What you have to do: Both the line with "You are a GUI" and the line with "The height and" in the records below must appear in the output, along with every line between them, exactly and with nothing added.

Source material:
***

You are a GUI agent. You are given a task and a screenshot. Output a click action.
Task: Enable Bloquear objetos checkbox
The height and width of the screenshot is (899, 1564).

***

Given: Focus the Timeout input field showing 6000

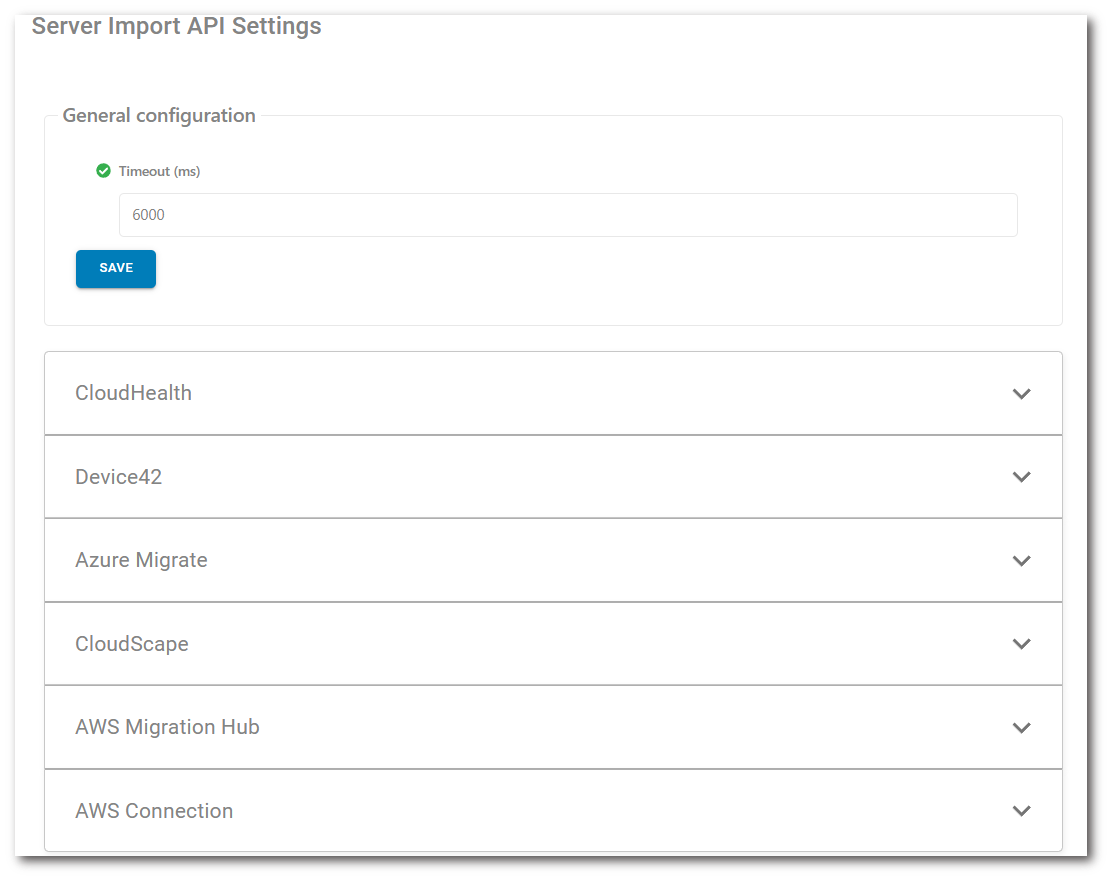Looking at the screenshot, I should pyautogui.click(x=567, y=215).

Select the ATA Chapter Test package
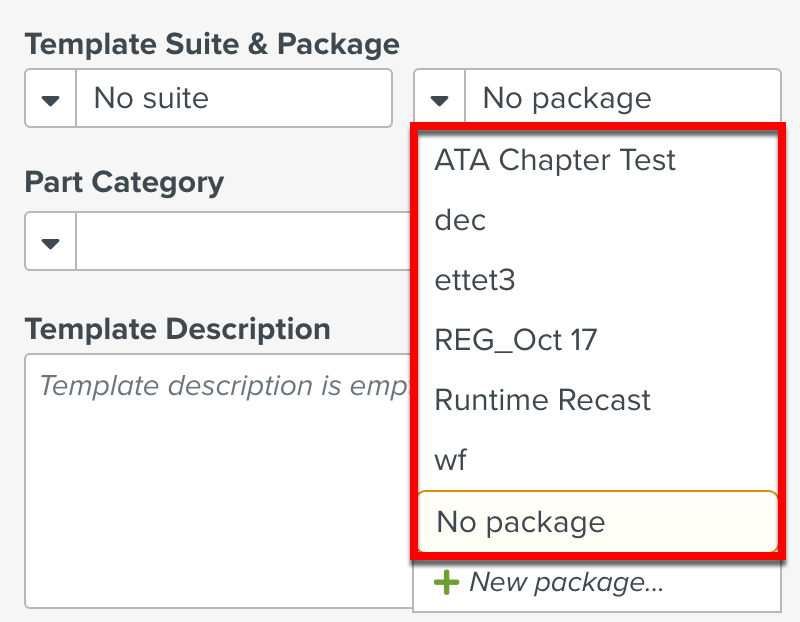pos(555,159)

***

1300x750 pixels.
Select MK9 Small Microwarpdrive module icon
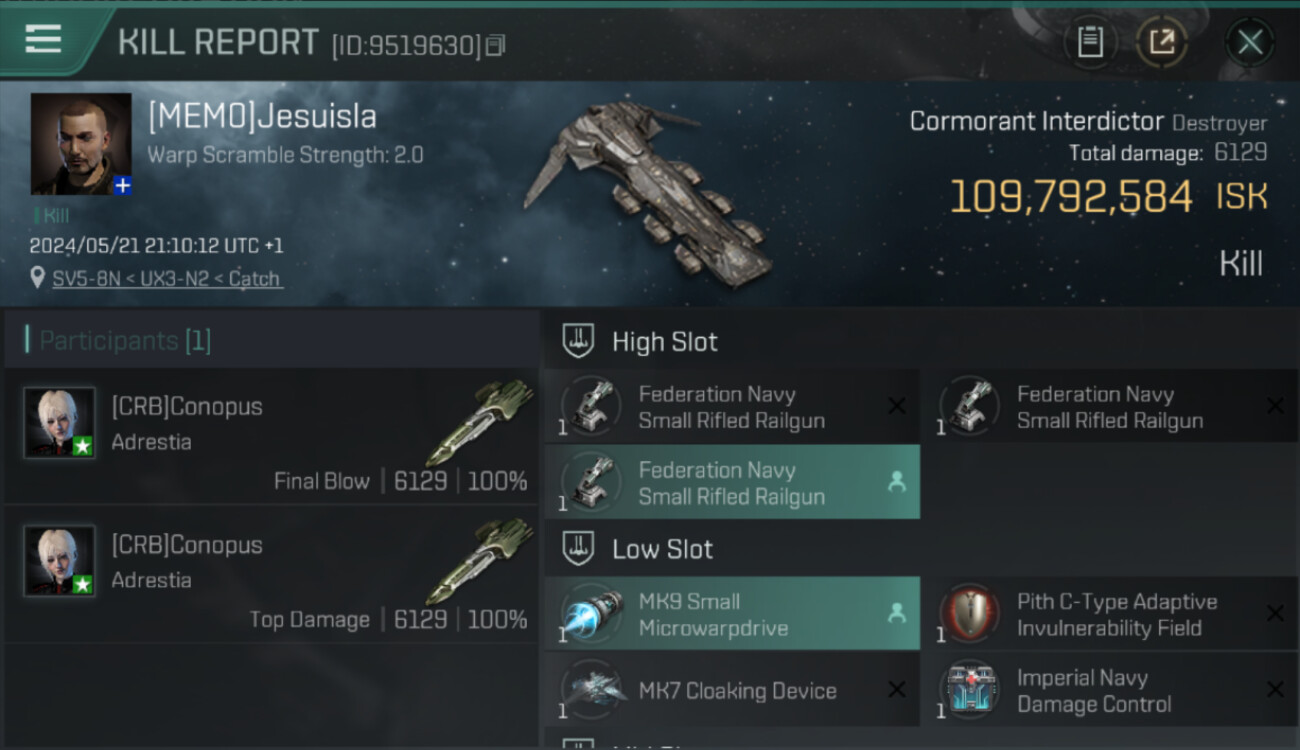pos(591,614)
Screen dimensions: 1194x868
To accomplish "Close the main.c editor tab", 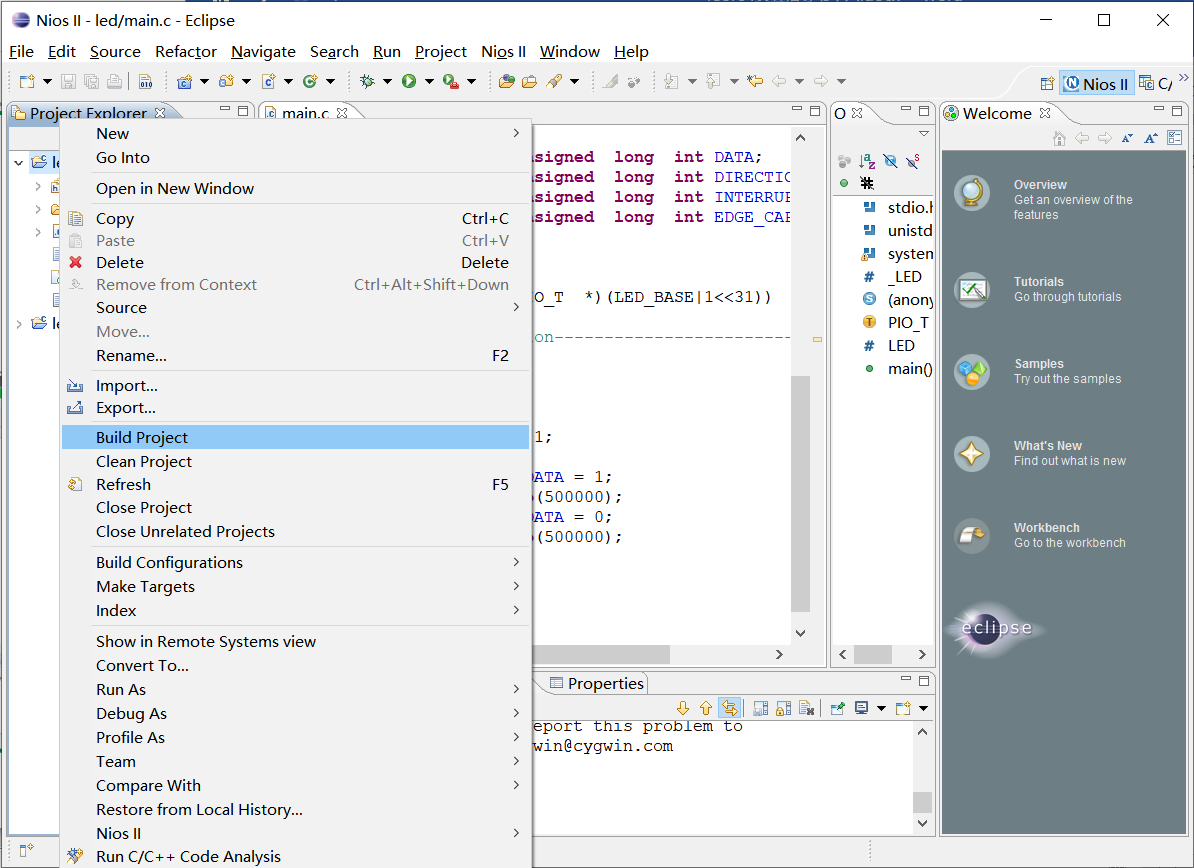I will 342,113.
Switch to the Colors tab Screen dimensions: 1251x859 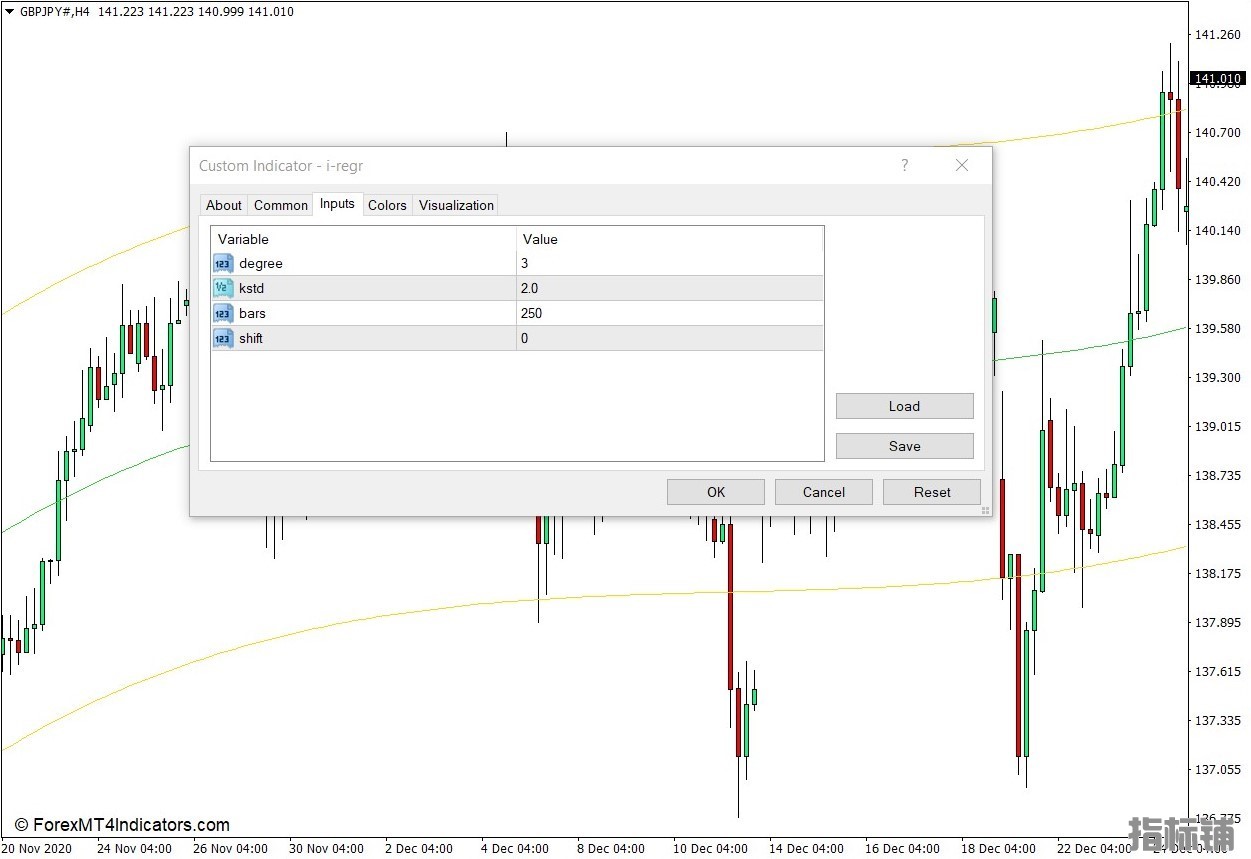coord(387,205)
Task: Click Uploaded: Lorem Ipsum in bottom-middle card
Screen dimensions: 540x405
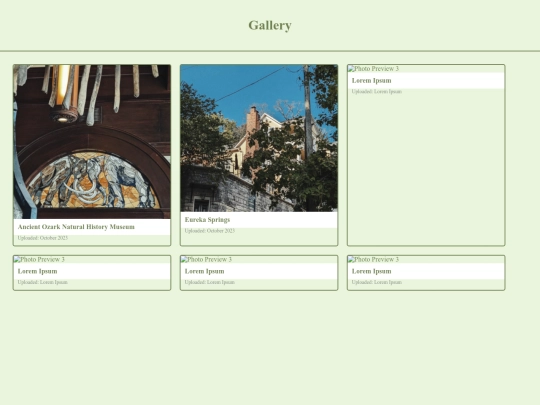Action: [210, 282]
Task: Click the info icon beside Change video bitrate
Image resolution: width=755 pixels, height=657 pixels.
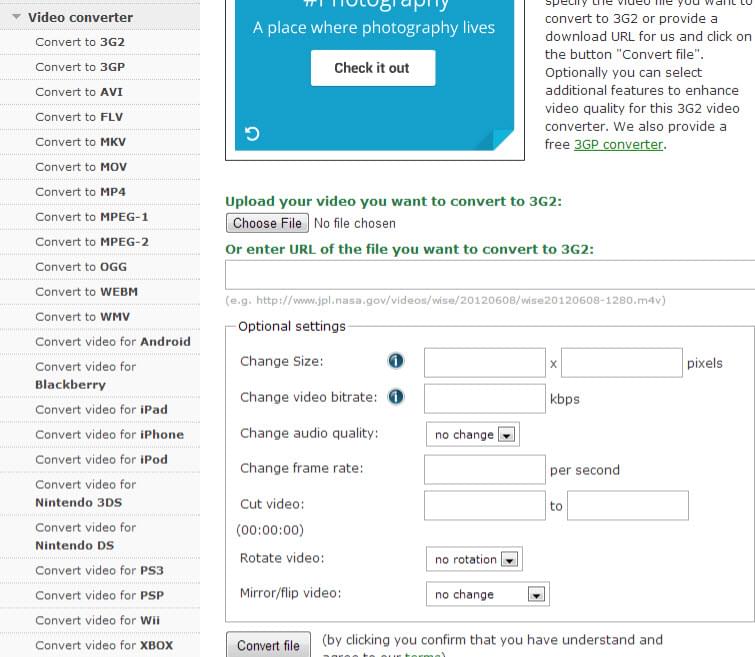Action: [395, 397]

***

Response to this task:
You are a GUI agent. You are given a task and a screenshot. Output a click action.
Task: Enable Bloquear objetos checkbox
The height and width of the screenshot is (899, 1564).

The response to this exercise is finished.